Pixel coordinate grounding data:
..........
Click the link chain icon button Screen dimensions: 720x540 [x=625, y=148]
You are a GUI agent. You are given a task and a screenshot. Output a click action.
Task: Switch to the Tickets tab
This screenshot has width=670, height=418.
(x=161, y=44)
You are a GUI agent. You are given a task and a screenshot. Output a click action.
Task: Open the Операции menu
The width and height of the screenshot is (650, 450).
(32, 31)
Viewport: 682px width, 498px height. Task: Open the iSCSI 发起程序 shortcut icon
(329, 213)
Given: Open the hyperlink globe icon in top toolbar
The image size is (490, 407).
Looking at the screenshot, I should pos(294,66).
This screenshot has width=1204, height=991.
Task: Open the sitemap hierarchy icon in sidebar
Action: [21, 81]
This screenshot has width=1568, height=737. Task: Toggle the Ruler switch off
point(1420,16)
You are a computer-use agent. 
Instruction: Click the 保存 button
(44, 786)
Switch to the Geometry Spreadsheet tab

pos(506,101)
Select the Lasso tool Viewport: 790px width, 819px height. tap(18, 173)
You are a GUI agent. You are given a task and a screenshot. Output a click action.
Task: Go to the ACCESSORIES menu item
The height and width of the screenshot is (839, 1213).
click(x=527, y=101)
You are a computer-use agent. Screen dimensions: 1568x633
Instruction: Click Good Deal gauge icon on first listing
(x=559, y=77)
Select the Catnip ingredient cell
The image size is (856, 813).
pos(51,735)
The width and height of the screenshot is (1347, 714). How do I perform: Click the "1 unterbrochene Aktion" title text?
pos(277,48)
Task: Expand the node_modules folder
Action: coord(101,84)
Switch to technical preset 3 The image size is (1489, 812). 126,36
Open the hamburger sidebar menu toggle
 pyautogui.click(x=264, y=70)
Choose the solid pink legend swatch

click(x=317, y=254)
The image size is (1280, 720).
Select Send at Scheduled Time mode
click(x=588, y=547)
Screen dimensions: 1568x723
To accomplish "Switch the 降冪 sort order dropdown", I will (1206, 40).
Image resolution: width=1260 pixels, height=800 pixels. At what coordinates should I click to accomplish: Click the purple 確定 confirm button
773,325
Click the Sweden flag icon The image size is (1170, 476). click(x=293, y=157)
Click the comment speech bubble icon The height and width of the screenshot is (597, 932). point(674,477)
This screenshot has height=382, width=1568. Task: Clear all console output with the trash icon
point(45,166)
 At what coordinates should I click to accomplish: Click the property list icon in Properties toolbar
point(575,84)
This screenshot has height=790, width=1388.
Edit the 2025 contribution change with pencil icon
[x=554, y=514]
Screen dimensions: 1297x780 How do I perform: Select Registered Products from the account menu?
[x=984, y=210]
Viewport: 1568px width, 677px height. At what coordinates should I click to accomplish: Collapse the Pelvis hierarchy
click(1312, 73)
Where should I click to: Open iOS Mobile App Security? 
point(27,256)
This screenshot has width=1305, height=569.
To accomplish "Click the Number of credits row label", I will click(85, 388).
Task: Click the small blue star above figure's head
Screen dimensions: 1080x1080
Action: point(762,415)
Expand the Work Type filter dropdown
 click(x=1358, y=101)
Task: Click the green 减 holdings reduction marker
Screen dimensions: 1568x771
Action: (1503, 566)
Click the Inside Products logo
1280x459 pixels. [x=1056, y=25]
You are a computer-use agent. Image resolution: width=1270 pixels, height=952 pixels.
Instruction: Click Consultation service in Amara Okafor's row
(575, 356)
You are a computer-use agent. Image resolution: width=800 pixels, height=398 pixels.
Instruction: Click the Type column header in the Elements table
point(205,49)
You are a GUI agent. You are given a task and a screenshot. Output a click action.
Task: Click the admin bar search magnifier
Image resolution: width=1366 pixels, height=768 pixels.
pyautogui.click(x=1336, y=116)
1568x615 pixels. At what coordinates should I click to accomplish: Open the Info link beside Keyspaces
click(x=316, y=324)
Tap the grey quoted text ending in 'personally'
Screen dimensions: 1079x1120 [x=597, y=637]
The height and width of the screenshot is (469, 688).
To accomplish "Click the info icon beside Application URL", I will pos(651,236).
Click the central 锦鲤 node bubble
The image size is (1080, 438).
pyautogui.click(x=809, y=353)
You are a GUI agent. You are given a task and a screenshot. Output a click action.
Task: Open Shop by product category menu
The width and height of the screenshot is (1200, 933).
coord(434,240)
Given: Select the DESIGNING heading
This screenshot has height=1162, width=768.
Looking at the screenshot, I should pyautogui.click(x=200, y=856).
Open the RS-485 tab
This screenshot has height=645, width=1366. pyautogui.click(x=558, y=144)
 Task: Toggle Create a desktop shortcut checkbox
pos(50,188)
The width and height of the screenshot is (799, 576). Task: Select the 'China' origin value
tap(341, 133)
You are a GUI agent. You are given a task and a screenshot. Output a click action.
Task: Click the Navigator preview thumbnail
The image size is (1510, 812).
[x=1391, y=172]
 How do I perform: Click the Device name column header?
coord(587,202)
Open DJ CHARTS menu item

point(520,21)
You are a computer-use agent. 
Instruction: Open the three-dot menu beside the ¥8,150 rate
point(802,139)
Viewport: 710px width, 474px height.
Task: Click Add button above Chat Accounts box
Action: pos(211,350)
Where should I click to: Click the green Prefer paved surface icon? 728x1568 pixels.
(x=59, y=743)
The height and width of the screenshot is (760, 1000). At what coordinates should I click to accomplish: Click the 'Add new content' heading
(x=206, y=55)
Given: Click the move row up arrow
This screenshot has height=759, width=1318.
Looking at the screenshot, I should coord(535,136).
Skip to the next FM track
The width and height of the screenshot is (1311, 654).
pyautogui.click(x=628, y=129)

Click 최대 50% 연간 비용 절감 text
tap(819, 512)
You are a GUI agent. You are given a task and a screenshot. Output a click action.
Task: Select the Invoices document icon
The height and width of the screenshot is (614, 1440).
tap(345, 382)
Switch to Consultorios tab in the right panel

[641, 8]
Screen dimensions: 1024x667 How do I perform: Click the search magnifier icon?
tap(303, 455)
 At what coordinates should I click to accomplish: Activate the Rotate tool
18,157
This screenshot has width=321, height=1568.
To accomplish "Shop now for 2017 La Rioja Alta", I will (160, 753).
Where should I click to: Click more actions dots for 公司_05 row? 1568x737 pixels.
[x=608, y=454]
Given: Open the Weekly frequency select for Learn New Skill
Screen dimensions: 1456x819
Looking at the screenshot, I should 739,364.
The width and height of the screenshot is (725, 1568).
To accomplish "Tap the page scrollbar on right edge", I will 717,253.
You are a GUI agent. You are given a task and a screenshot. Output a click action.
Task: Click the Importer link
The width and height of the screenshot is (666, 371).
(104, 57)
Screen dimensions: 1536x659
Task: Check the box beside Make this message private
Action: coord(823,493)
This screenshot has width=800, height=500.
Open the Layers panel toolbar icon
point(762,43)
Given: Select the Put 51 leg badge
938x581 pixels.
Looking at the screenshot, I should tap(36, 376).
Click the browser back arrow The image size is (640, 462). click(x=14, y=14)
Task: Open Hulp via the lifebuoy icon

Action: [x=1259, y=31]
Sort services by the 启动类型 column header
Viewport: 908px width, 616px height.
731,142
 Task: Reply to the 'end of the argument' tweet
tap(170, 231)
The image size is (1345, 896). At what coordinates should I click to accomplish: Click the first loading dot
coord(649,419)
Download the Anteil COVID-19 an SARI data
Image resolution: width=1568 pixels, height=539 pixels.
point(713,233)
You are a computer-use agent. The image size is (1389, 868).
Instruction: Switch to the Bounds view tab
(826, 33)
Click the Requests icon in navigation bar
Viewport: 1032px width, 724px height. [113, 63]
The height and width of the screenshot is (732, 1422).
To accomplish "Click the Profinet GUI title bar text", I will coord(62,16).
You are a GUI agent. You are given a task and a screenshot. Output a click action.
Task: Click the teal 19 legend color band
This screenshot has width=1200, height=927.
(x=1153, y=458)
..........
§ Exercise goal:
From the records above, extract exactly and only the lines that begin at the line with "Where should I click to: Click the" and stop after the line with "Given: Open the Weekly".

§ Answer box:
Where should I click to: Click the green Prefer paved surface icon? 728x1568 pixels.
(x=59, y=743)
The height and width of the screenshot is (760, 1000). At what coordinates should I click to accomplish: Click the 'Add new content' heading
(x=206, y=55)
Given: Click the move row up arrow
This screenshot has height=759, width=1318.
Looking at the screenshot, I should coord(535,136).
Skip to the next FM track
The width and height of the screenshot is (1311, 654).
pyautogui.click(x=628, y=129)

Click 최대 50% 연간 비용 절감 text
tap(819, 512)
You are a GUI agent. You are given a task and a screenshot. Output a click action.
Task: Select the Invoices document icon
The height and width of the screenshot is (614, 1440).
tap(345, 382)
Switch to Consultorios tab in the right panel

[641, 8]
Screen dimensions: 1024x667 How do I perform: Click the search magnifier icon?
tap(303, 455)
 At what coordinates should I click to accomplish: Activate the Rotate tool
18,157
This screenshot has width=321, height=1568.
To accomplish "Shop now for 2017 La Rioja Alta", I will (160, 753).
Where should I click to: Click more actions dots for 公司_05 row? 1568x737 pixels.
[x=608, y=454]
Given: Open the Weekly frequency select for Learn New Skill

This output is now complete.